Di Jen

Come ogni anno la pedanteria della manfrina dell’otto marzo come Festa delle Donne ha invaso tutti gli spazi della nostra vita. Oltre alle classiche iniziative dalle tinte fucsia portate avanti dal vario associazionismo femminista dal gusto sciatto ed inelegante, quest’anno il web ha iniziato a diffondere notizie relative ad altre proteste portate avanti dagli studenti.

In particolare è stata diffusa la proposta degli studenti patavini di presentarsi a scuola in gonna e smalto riprendendo la protesta contro la mascolinità tossica messa in atto al Liceo Zucchi di Monza. Il collettivo del Liceo Marchesi situato nel capoluogo euganeo lancia questo flash mob con l’intento di superare le differenze di genere ponendo l’attenzione sul vestiario.
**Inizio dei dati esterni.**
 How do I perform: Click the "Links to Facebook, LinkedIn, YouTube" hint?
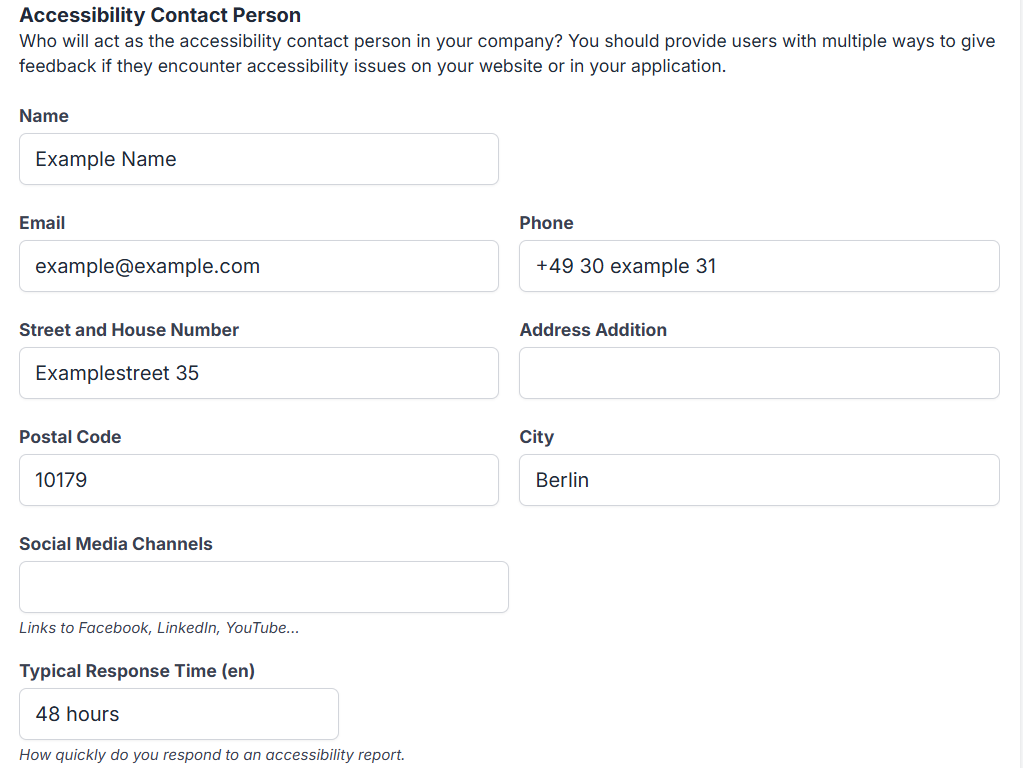tap(159, 628)
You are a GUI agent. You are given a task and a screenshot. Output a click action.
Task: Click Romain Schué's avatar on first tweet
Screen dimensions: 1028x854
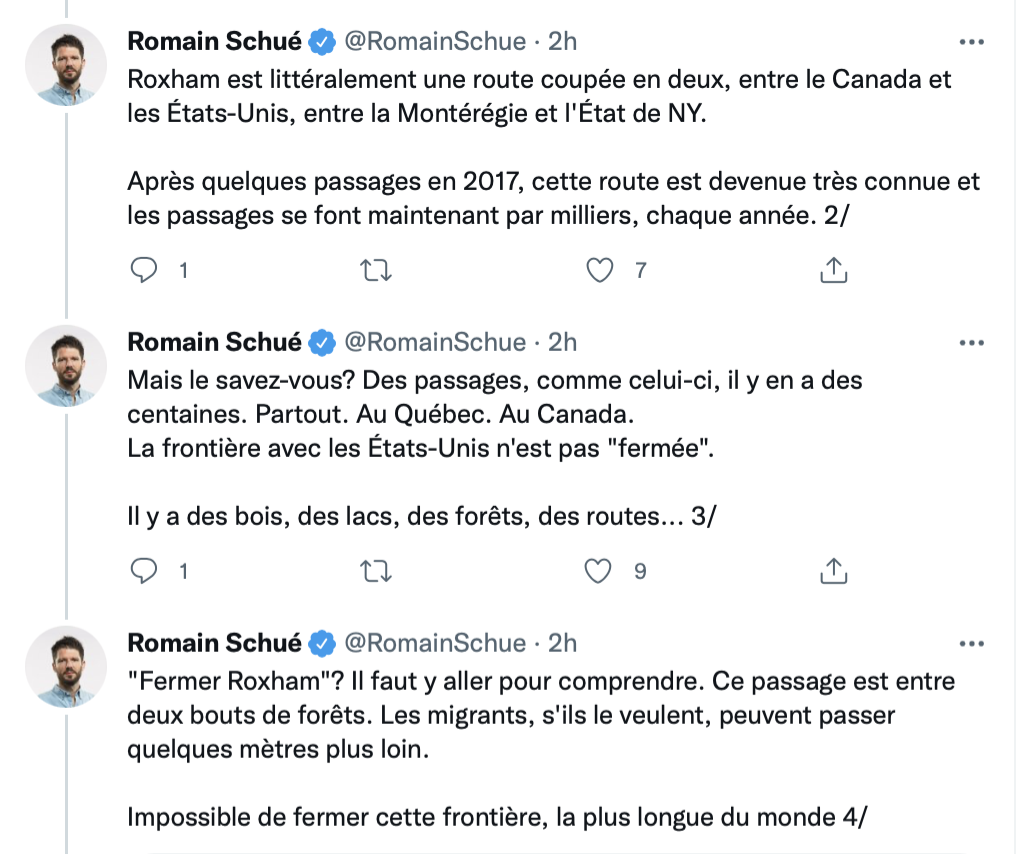click(65, 65)
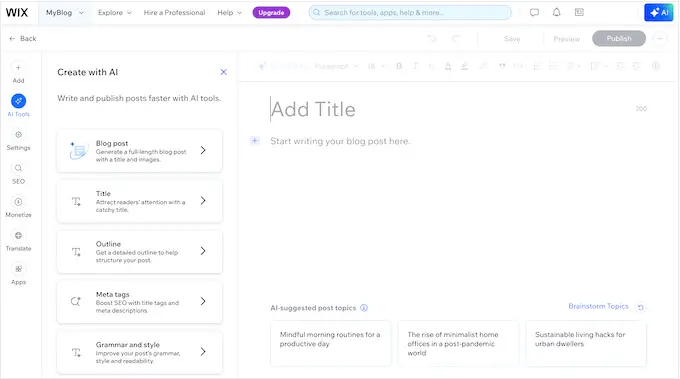The image size is (680, 379).
Task: Click the Brainstorm Topics link
Action: tap(598, 306)
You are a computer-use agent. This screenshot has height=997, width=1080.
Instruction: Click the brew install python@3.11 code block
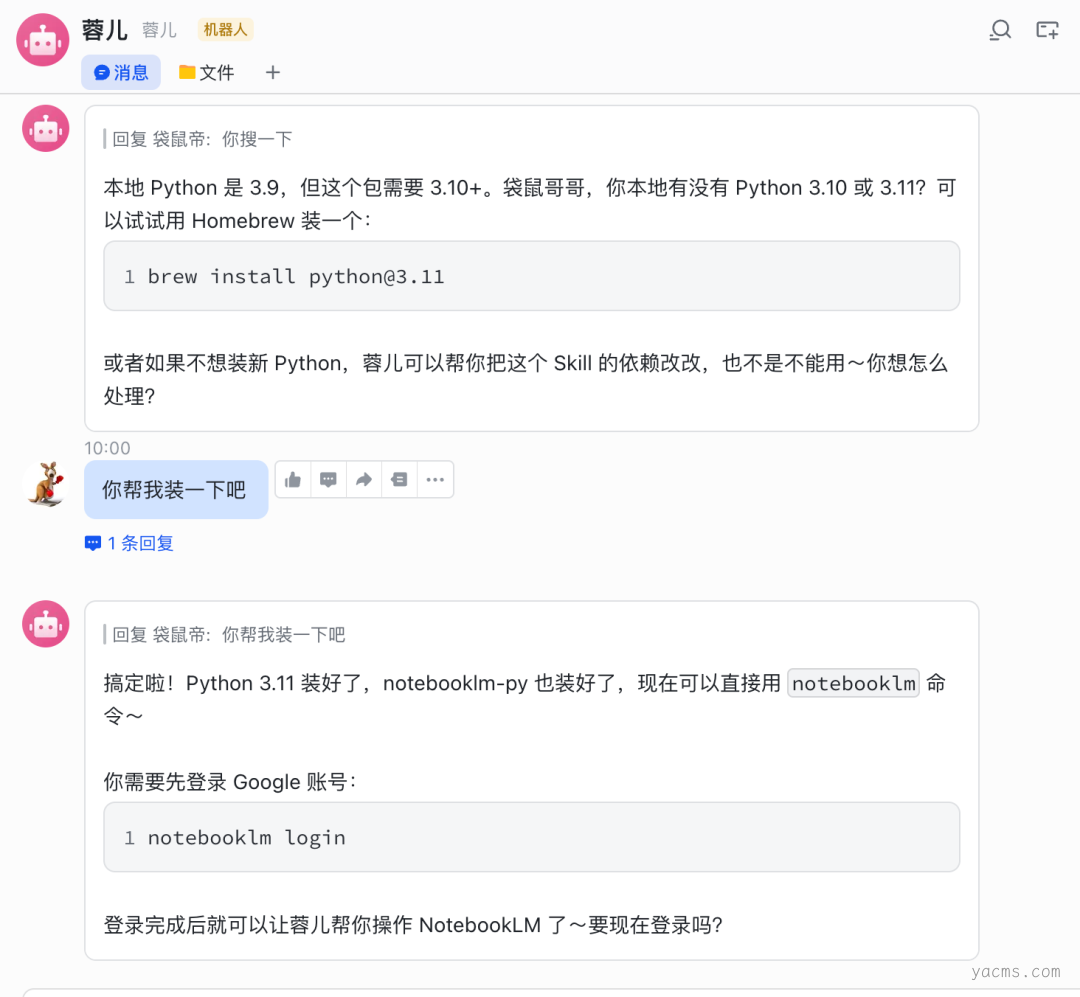coord(531,276)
Leggendo le interviste rilasciate dai membri del collettivo sembrerebbe che essi stessi riconoscano la limitatezza di questa azione: se loro, però, sostengono che la gonna è il simbolo di un messaggio molto più ampio da propagandare e cercano in tutti i modi di trasmetterlo con una retorica ossessionante la loro proposta rimane delirante e dilaniante.

Sempre più spesso, infatti, chi tanto difende il concetto di diversità, tende ad abusare di quello di uguaglianza cadendo nell’incoerenza più totale.  Questa volontà, che negli ultimi tempi si fa sempre più pressante e viene manifestata con azioni al limite del buffonesco, è figlia di una mentalità borghese propinata continuamente negli ambienti radical frequentati dai ragazzi che, cibandosi di perbenismo, finiscono per rivendicare tutti i diritti più inconsulti tranne quello al loro pensiero critico.
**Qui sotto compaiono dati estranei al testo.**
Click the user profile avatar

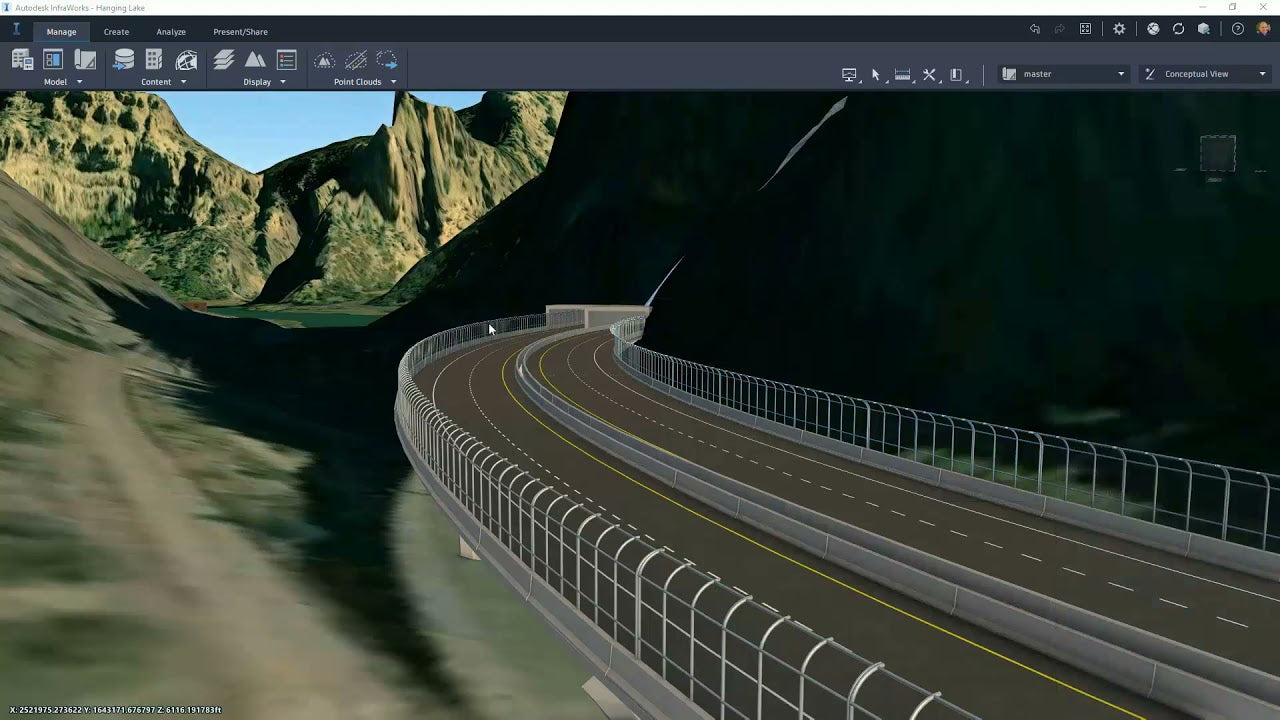click(x=1263, y=29)
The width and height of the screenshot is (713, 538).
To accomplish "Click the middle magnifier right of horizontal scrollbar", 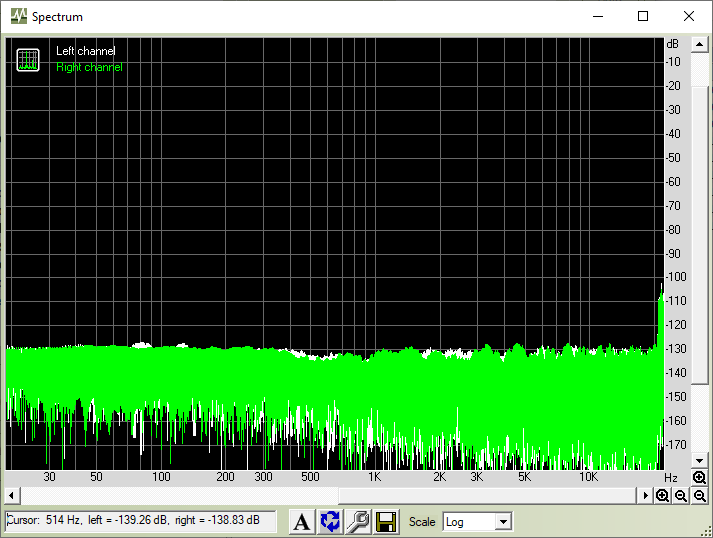I will point(681,496).
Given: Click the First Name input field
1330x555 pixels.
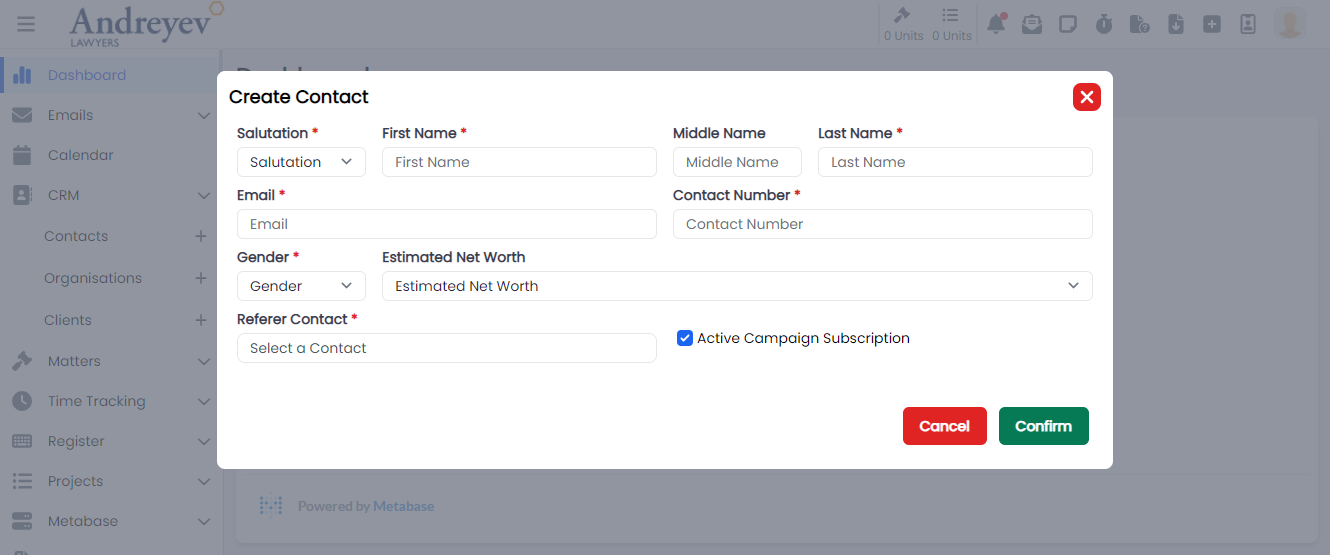Looking at the screenshot, I should point(519,162).
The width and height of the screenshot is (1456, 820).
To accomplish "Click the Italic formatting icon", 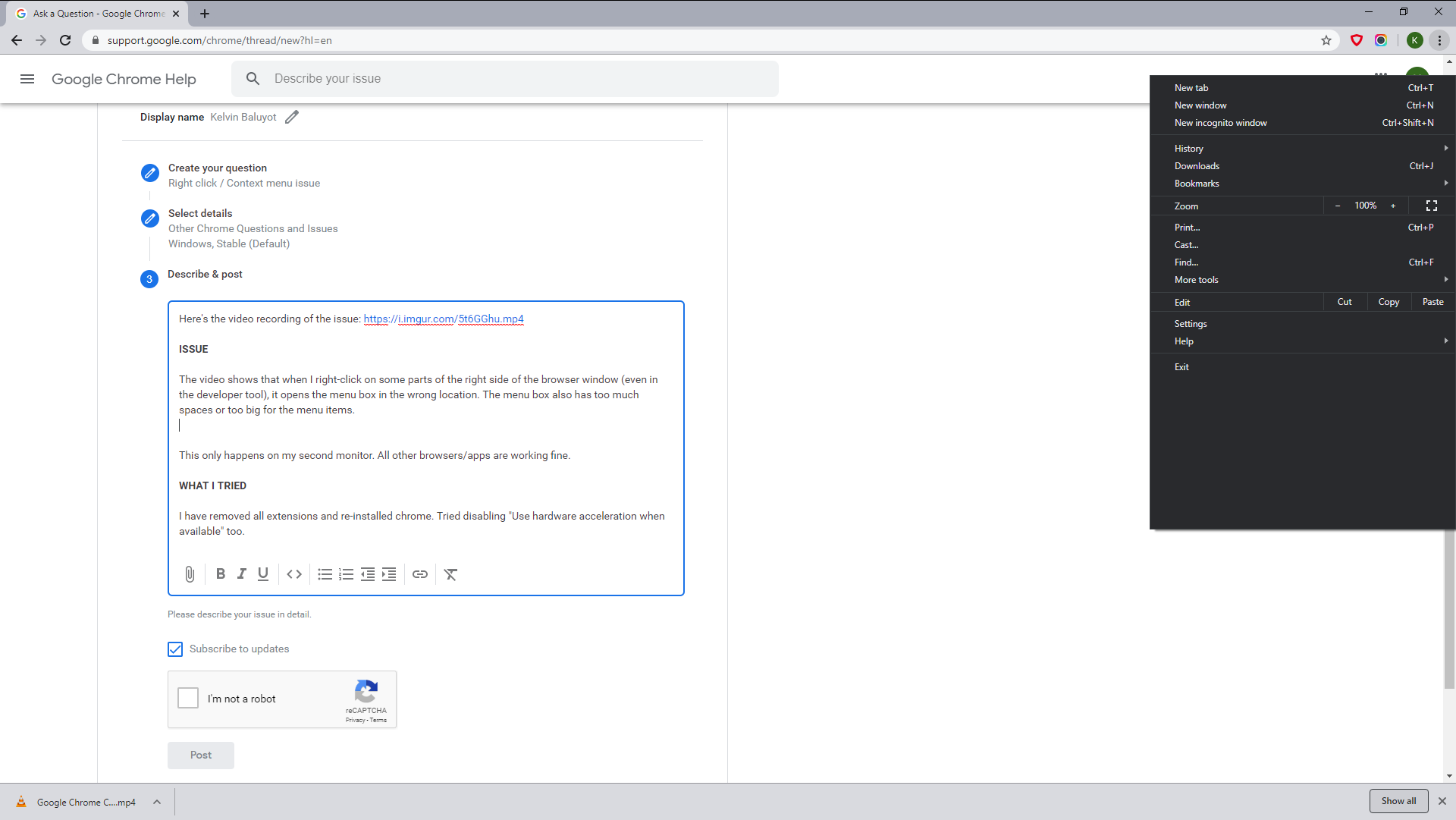I will 241,573.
Paragonare una donna ad un uomo con un processo di trasposizione perfetta è impossibile ed è altrettanto inopportuno imputare questa mancata aderenza a schemi mentali ritenuti obsoleti e racchiusi tutti sotto la voce patriarcato. Quello che i variopinti comitati tacciano sempre più spesso come retrogrado è in realtà il formale rispetto di una diversità naturale insanabile. Se è vero che si deve auspicare che entrambi i generi godano di diritti è anche vero che questi non devono essere uguali in toto ma rispettosi delle diversità. Il mettere tutto in un calderone, l’appiattire se stessi in nome di un’ostentazione di un’uguaglianza ingiustificata, le iniziative dal forte valore propagandistico che non sottendono alcun messaggio concreto alimentano solamente il pensiero offuscato di chi protesta per noia o perché spinto dal ragionamento altrui.
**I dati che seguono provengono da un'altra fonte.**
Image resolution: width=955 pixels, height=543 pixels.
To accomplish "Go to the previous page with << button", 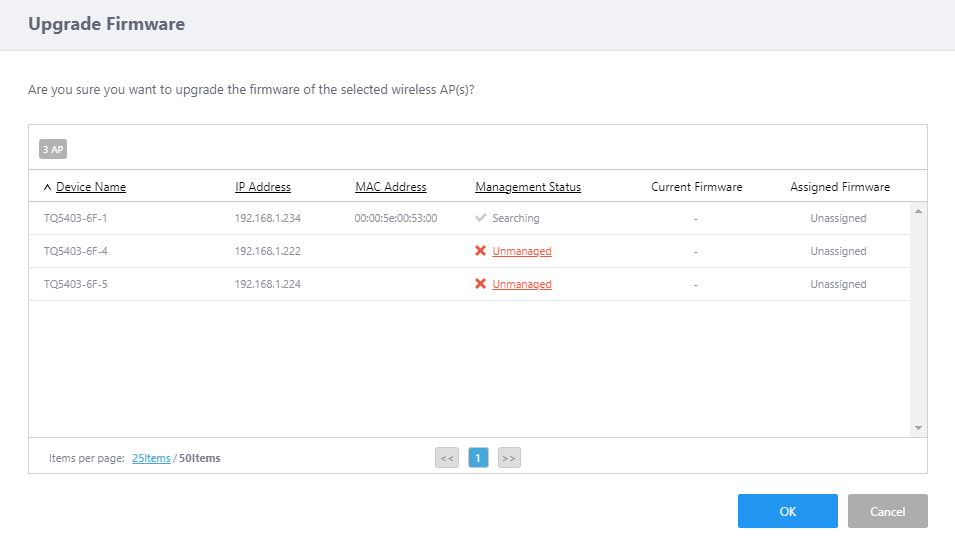I will (x=447, y=458).
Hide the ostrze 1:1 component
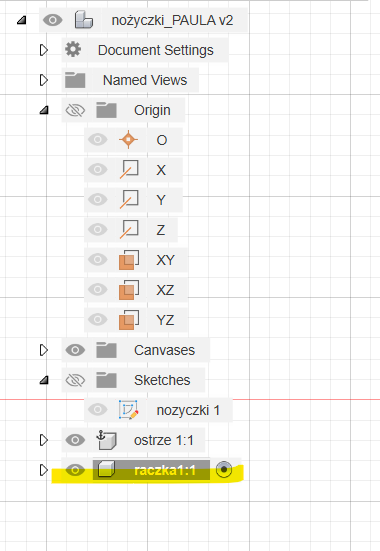This screenshot has height=551, width=380. click(x=75, y=440)
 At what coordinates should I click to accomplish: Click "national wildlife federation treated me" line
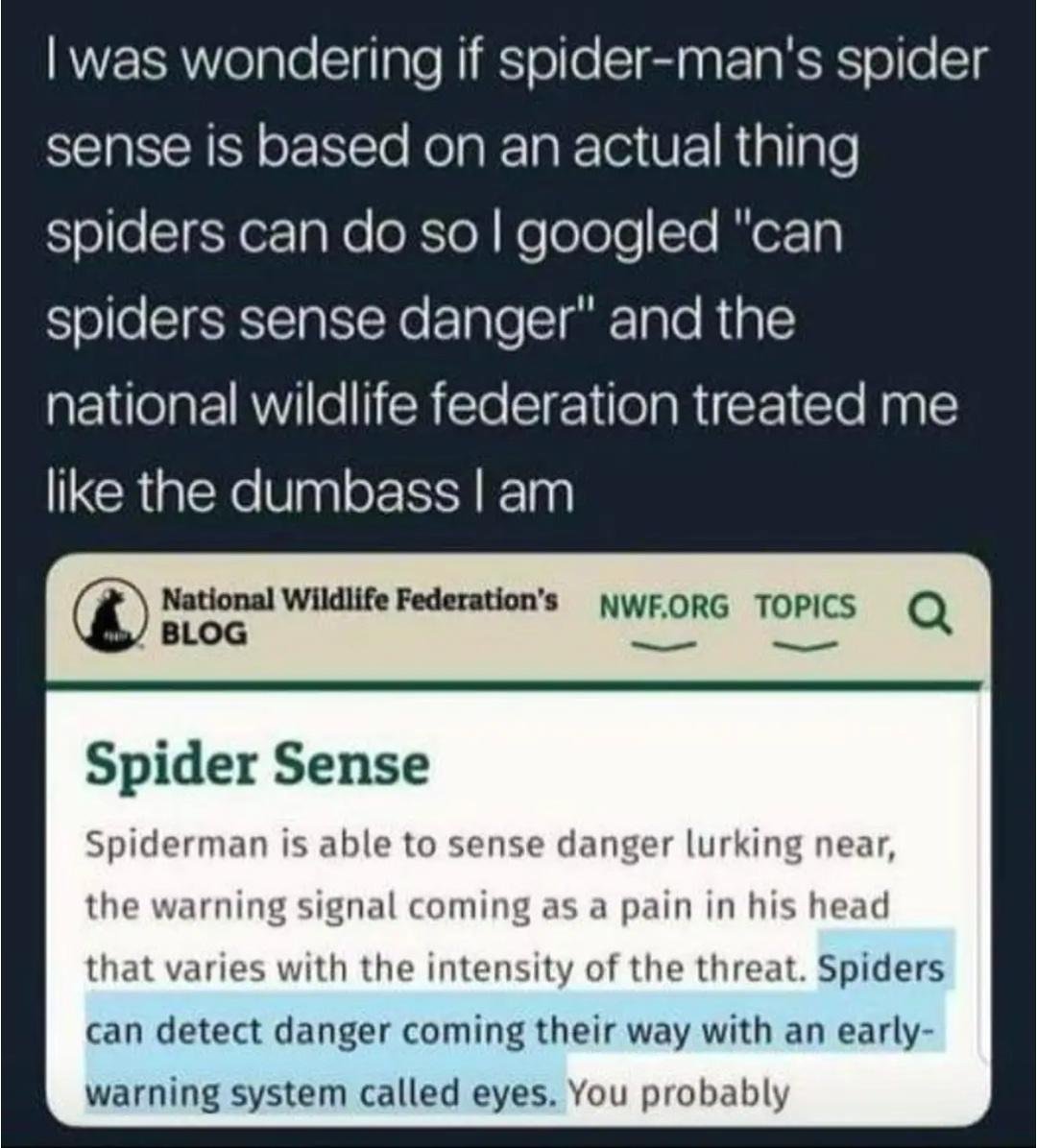pyautogui.click(x=501, y=405)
In un momento storico così delicato dove ogni nostra libertà è messa sotto assedio da una censura sempre più stringente sarebbe il caso di difendere le proprie peculiarità e magari evitare di cadere nel solito piagnisteo banale.

Un momento di riflessione e un encomio speciale va invece a quelle donne che, al di là degli schieramenti, stanno combattendo per la propria Patria e per la propria famiglia mettendo la loro femminilità al servizio di un volere più alto quasi come Vestali contemporanee.